Material to process:

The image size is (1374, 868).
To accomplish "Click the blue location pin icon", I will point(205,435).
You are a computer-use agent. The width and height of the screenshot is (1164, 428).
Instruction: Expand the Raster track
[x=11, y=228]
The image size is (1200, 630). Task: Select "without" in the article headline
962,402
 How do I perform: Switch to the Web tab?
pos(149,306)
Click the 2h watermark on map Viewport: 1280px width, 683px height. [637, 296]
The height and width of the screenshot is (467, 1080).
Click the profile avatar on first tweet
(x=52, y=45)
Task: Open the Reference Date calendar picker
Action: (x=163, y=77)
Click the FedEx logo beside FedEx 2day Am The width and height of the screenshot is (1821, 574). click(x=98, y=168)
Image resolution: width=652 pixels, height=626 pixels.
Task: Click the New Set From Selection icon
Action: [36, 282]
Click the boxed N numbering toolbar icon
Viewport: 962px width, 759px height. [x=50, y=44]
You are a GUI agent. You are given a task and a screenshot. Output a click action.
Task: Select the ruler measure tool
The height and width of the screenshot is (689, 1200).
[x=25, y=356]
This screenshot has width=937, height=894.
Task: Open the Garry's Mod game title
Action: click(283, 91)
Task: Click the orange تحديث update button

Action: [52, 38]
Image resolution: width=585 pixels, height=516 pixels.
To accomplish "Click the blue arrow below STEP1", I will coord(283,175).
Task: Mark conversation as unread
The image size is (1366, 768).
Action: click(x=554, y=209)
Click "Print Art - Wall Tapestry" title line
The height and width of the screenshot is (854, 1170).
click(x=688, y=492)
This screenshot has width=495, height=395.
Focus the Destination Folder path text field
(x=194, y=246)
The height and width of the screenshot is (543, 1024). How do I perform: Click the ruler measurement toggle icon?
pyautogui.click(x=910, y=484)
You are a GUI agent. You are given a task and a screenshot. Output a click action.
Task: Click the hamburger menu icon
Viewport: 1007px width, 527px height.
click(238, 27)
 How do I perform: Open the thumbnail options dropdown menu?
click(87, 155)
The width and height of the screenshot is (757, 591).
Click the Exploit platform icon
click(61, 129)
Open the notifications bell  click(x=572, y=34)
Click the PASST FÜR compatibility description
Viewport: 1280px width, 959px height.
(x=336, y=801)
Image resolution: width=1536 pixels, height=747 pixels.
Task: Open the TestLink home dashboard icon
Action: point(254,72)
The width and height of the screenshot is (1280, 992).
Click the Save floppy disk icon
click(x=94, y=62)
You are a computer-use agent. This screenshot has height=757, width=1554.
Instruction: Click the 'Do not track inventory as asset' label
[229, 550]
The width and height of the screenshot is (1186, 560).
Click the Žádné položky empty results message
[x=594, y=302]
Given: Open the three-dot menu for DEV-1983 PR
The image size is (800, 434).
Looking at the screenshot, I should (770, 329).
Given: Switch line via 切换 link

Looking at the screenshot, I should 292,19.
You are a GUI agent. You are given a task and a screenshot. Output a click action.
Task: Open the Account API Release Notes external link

Task objective: The range runs from the line above containing "Instruction: Expand the Raster track" to the line containing "The height and width of the screenshot is (467, 1080).", inclusive. Restate those lines word for word and no others.

Result of this exercise:
Instruction: Expand the Raster track
[x=11, y=228]
The image size is (1200, 630). Task: Select "without" in the article headline
962,402
 How do I perform: Switch to the Web tab?
pos(149,306)
Click the 2h watermark on map Viewport: 1280px width, 683px height. [637, 296]
The height and width of the screenshot is (467, 1080).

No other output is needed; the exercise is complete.